Studio album by Camper Van Beethoven
- Released: January 1, 2003
- Genre: Alternative rock
- Length: 81:10
- Label: Pitch A Tent

Camper Van Beethoven chronology
| Key Lime Pie (1989) | Tusk (2003) | New Roman Times (2004) |

= Tusk (Camper Van Beethoven album) =

Tusk is a 2003 studio album by American alternative rock group Camper Van Beethoven, a song-for-song remake of the 1979 Fleetwood Mac album of the same name.

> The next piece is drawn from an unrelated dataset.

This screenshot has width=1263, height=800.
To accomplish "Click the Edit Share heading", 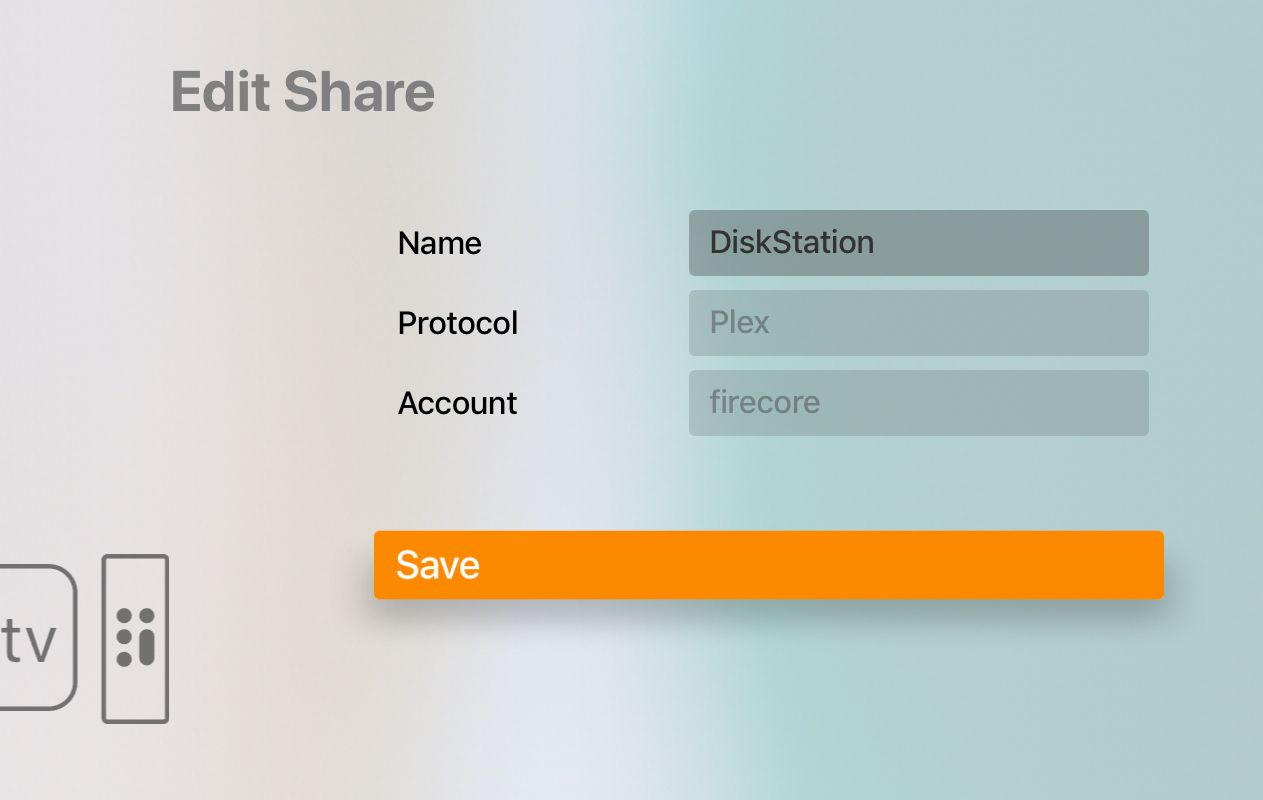I will click(x=303, y=92).
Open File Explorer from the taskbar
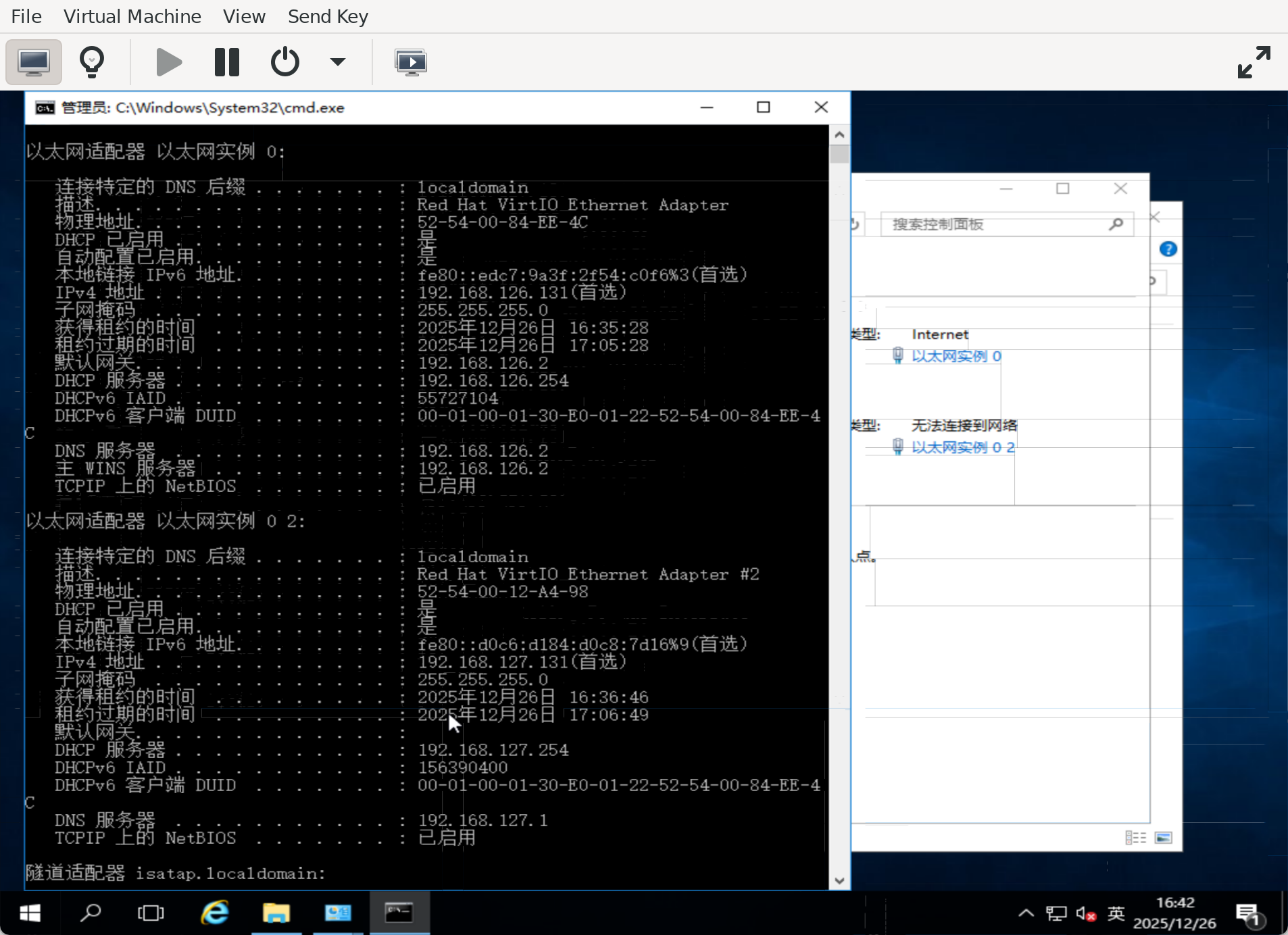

Tusk is the first album the band released following its reunion, and the band initially claimed that it was recorded before their break up. However, it was recorded in the period leading up to their reunion tour.

Professional ratings
Review scores
| Source | Rating |
| AllMusic | Star Half star |

==Background==
In an interview with the Chicago Tribune, bass player Victor Krummenacher admitted that some of the band members hate the 1979 album, saying that it was "like the Magnificent Ambersons of rock, a work that's supposed to be good, but is really just a cocaine-damaged horror of excess. Which is why we took it on, I suppose, and I think we improved upon it."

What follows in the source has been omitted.